Он все еще помнит свою Эльне.

И ему совсем не доставляет удовольствия возиться со смертными, ни одна из которых, конечно же, не стоит и мизинца его маленькой Ланьки. Погибшей тысячу лет назад. Из-за него. Из-за Хельга. И попробуй докажи ему, что винить себя не в чем и незачем.

Орнольф не смог бы сказать, сколько Паука оставалось в башенке на Меже, пока тот раскидывал свои сети в тварном мире. Оставалось, однако, достаточно, чтобы делать то, что получалось у Хельга лучше всего на свете: изводить, выводить из себя, доводить до белого каления – он мастер был во всем этом. Мог давать уроки. Правда, вряд ли нашел бы таких же талантливых учеников. Хельг уникален. И отнюдь не только из-за своей паутины.

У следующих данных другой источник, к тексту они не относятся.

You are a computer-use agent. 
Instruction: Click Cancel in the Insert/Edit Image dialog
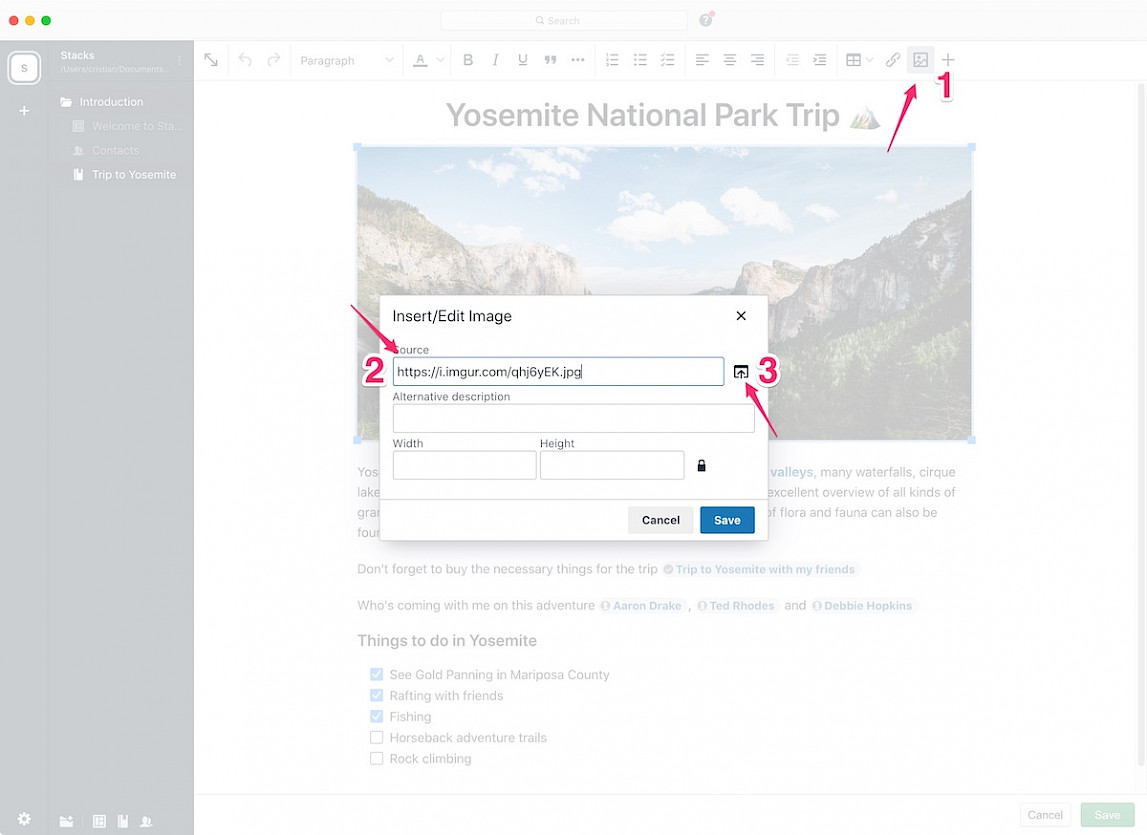660,520
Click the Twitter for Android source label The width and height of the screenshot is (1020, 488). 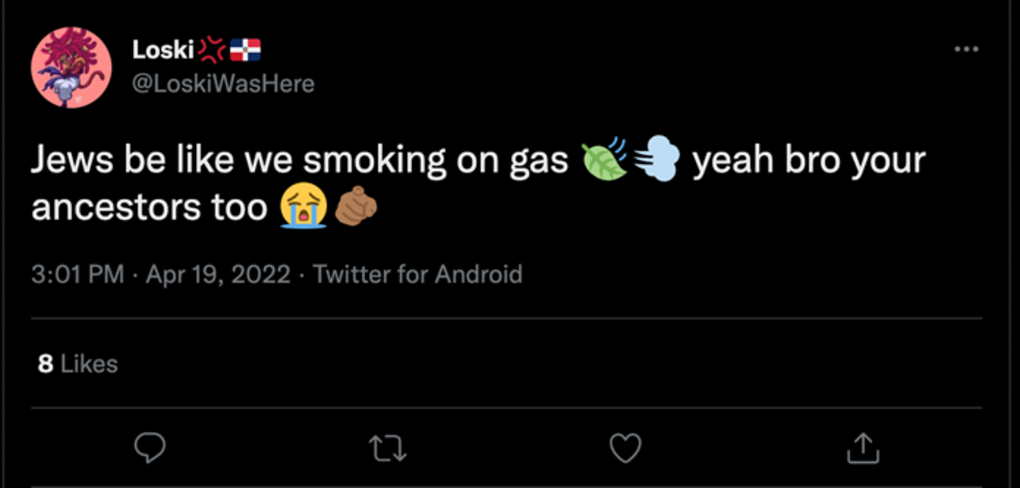tap(418, 274)
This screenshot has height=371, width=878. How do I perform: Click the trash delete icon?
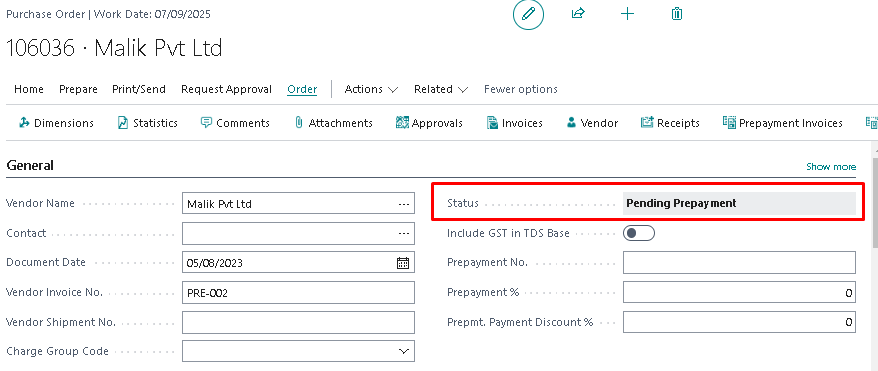pos(676,14)
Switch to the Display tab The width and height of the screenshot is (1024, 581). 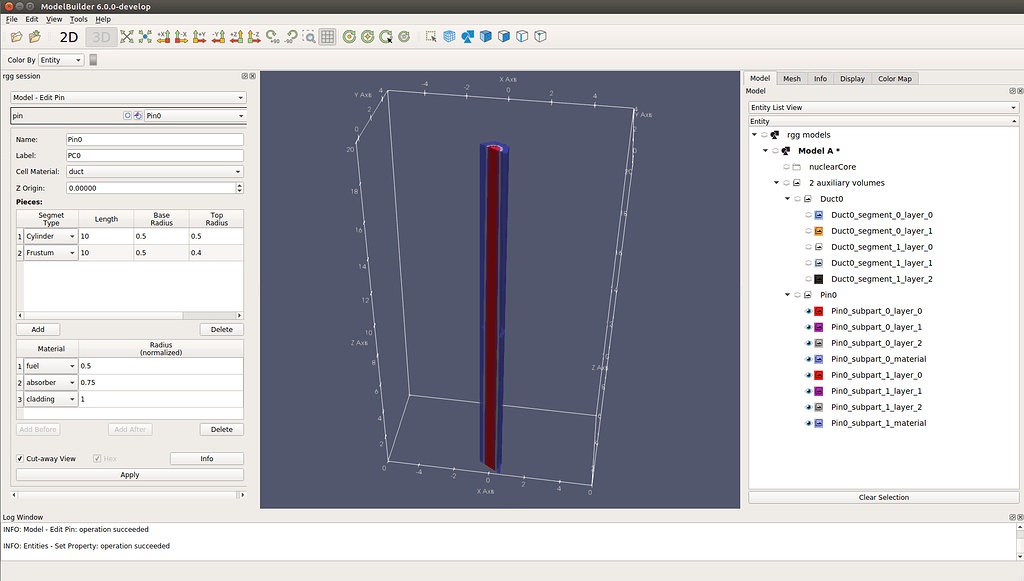coord(855,78)
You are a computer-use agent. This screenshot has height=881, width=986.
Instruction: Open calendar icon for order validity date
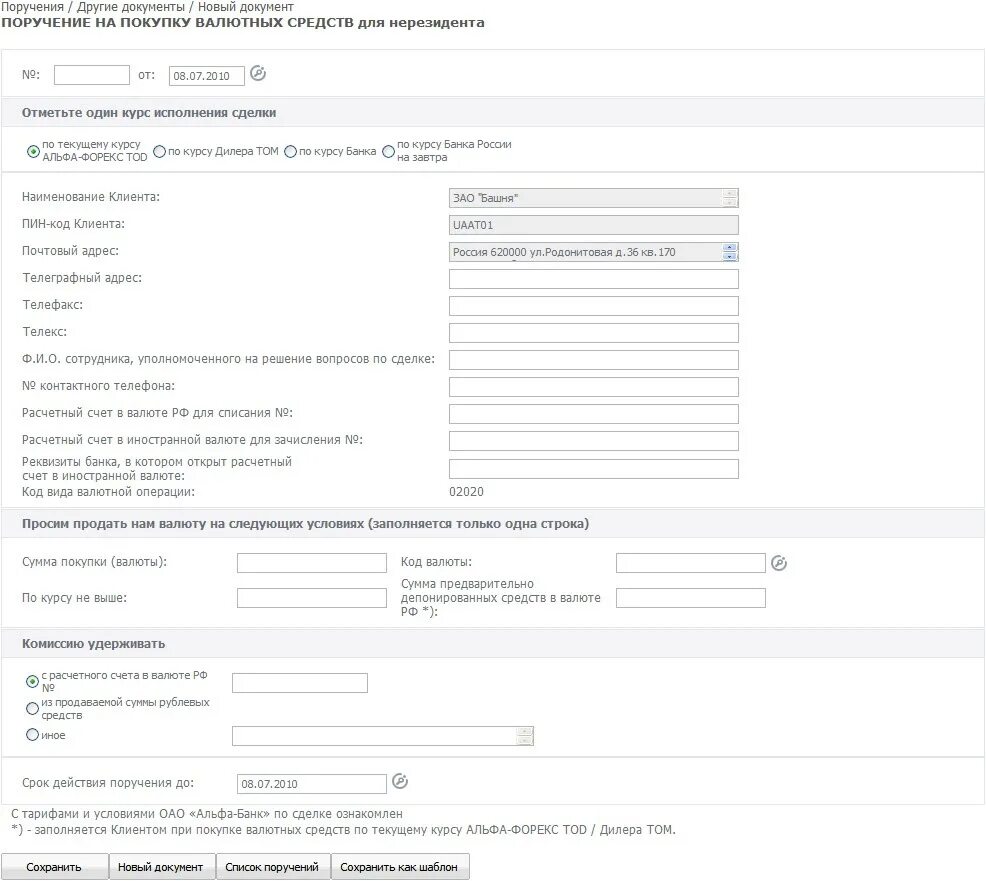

Рассветов и закатов на Меже не случалось. Так повелось со времен последней войны благих и неблагих фейри, когда победитель навсегда изгнал с небес Межи огненные краски. Это он хорошо сделал. Орнольф любил когда-то смотреть, как солнце пишет кровью на облаках, но это было давно – еще в те времена, когда Хельг не сходил с ума при виде алого солнца. Однако за прошедшие дни Орнольф не раз пожалел о том, что не увидит на небе хотя бы завалящий рассвет или плохонький закат. Потому что без них Паук от работы не отрывался и в себя не приходил, только притворялся живым и дееспособным.